Reproduce only the part of the material that opens with the line containing "Task: View details for England vs Slovenia" and closes with the line containing "coord(377,388)", substituting "Wireframe" for "Skeleton" and leaving everything else unchanged.

---+---

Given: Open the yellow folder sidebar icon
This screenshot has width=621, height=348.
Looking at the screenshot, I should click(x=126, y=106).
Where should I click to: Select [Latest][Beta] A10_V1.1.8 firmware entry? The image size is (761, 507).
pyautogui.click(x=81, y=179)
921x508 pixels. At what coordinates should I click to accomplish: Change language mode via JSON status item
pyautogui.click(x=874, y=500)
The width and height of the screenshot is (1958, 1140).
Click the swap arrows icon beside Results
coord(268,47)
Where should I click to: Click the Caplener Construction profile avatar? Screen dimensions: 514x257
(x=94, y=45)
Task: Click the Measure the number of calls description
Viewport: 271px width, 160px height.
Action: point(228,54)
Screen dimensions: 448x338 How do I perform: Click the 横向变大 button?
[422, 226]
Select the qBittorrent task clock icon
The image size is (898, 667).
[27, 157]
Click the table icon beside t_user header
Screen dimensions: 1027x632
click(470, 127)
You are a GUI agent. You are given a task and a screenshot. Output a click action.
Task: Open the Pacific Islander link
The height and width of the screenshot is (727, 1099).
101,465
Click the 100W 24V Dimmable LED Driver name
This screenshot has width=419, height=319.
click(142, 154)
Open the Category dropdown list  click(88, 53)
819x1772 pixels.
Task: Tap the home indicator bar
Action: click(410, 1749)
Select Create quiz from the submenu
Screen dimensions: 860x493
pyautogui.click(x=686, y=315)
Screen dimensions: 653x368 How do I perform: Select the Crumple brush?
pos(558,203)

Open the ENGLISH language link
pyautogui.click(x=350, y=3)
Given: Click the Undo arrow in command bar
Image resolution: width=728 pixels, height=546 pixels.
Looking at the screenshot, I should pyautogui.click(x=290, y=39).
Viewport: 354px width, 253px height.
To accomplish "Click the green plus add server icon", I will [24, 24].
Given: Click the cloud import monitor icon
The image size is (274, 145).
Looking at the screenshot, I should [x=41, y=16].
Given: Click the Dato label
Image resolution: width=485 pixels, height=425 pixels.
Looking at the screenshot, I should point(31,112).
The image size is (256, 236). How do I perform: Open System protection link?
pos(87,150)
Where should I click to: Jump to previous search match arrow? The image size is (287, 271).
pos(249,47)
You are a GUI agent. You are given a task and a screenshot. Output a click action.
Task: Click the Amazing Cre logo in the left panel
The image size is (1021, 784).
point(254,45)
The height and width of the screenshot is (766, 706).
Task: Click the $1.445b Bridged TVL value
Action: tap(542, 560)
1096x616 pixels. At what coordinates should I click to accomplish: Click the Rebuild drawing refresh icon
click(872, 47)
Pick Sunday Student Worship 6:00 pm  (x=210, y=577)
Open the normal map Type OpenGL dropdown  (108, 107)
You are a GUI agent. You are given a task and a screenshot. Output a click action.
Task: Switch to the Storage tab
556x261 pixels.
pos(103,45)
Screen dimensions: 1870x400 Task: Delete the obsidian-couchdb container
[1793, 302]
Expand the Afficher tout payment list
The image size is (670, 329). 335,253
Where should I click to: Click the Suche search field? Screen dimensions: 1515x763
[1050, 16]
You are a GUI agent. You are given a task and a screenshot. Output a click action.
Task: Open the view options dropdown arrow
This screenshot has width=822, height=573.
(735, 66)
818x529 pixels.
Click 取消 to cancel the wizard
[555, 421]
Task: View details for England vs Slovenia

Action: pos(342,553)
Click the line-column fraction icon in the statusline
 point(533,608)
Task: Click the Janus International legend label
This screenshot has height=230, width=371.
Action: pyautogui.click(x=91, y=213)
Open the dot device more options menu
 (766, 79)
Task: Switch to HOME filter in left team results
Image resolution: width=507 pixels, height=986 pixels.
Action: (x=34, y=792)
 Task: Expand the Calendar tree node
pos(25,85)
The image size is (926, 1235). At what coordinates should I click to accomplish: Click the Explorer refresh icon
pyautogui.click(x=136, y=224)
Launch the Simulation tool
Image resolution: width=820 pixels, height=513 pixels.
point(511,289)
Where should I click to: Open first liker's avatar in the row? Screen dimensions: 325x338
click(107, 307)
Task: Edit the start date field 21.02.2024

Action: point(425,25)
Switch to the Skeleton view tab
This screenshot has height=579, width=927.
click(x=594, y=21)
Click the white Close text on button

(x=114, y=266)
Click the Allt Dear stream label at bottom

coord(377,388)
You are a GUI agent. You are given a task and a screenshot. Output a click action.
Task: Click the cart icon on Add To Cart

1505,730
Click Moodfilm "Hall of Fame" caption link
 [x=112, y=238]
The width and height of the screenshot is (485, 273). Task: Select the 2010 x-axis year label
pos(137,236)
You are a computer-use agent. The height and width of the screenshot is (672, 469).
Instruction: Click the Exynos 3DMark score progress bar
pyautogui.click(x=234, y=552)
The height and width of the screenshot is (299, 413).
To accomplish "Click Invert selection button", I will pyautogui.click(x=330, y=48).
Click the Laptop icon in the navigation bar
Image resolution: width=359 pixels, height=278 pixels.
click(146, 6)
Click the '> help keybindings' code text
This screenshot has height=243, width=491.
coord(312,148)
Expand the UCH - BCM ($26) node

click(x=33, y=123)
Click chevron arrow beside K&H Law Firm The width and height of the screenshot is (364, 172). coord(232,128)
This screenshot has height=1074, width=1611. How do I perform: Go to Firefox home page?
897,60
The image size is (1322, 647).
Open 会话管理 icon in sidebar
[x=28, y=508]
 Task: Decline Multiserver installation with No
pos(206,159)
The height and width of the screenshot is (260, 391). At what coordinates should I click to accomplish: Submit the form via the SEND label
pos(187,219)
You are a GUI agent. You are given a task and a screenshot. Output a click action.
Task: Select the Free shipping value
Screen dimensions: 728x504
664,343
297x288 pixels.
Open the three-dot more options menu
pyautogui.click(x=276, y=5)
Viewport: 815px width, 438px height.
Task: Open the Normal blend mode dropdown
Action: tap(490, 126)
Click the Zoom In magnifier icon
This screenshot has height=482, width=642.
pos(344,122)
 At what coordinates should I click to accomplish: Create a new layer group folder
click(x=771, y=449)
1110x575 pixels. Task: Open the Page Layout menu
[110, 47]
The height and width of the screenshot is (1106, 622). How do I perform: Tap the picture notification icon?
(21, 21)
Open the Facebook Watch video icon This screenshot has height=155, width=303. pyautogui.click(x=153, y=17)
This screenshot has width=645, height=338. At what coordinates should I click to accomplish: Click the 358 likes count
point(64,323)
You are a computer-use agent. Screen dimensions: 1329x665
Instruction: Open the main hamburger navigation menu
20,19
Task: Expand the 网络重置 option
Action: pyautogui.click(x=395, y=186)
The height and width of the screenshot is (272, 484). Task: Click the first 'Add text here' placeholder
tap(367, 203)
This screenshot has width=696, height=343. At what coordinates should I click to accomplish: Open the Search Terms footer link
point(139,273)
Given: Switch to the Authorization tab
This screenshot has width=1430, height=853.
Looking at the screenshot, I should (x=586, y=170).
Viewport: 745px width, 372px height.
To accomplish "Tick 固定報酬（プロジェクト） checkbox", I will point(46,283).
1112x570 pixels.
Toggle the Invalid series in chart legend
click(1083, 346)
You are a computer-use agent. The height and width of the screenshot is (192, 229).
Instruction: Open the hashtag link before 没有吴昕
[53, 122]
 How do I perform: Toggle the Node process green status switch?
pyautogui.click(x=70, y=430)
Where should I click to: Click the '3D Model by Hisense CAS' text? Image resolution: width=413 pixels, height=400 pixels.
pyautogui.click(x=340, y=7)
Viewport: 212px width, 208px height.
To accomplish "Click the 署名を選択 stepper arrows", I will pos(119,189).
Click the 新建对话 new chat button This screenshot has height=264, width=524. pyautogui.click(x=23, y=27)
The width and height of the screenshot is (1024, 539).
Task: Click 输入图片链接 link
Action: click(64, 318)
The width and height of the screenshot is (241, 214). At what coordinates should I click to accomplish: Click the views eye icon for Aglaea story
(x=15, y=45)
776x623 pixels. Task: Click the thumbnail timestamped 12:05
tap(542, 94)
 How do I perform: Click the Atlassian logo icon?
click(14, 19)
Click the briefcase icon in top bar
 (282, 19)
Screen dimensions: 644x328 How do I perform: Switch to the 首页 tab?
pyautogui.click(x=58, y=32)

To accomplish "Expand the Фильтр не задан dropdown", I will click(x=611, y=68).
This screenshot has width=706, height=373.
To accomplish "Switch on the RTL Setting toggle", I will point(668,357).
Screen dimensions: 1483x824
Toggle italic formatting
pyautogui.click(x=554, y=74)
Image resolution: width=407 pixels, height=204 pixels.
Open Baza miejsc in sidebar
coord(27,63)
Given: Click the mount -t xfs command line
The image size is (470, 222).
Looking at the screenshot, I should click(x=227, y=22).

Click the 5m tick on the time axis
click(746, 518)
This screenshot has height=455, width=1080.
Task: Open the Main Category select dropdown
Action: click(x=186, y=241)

---+---

*Reply*
Task: View details for England vs Slovenia

Action: pos(342,553)
Click the line-column fraction icon in the statusline
 point(533,608)
Task: Click the Janus International legend label
This screenshot has height=230, width=371.
Action: pyautogui.click(x=91, y=213)
Open the dot device more options menu
 (766, 79)
Task: Switch to HOME filter in left team results
Image resolution: width=507 pixels, height=986 pixels.
Action: (x=34, y=792)
 Task: Expand the Calendar tree node
pos(25,85)
The image size is (926, 1235). At what coordinates should I click to accomplish: Click the Explorer refresh icon
pyautogui.click(x=136, y=224)
Launch the Simulation tool
Image resolution: width=820 pixels, height=513 pixels.
point(511,289)
Where should I click to: Open first liker's avatar in the row? Screen dimensions: 325x338
click(107, 307)
Task: Edit the start date field 21.02.2024

Action: point(425,25)
Switch to the Wireframe view tab
This screenshot has height=579, width=927.
click(x=594, y=21)
Click the white Close text on button

(x=114, y=266)
Click the Allt Dear stream label at bottom

coord(377,388)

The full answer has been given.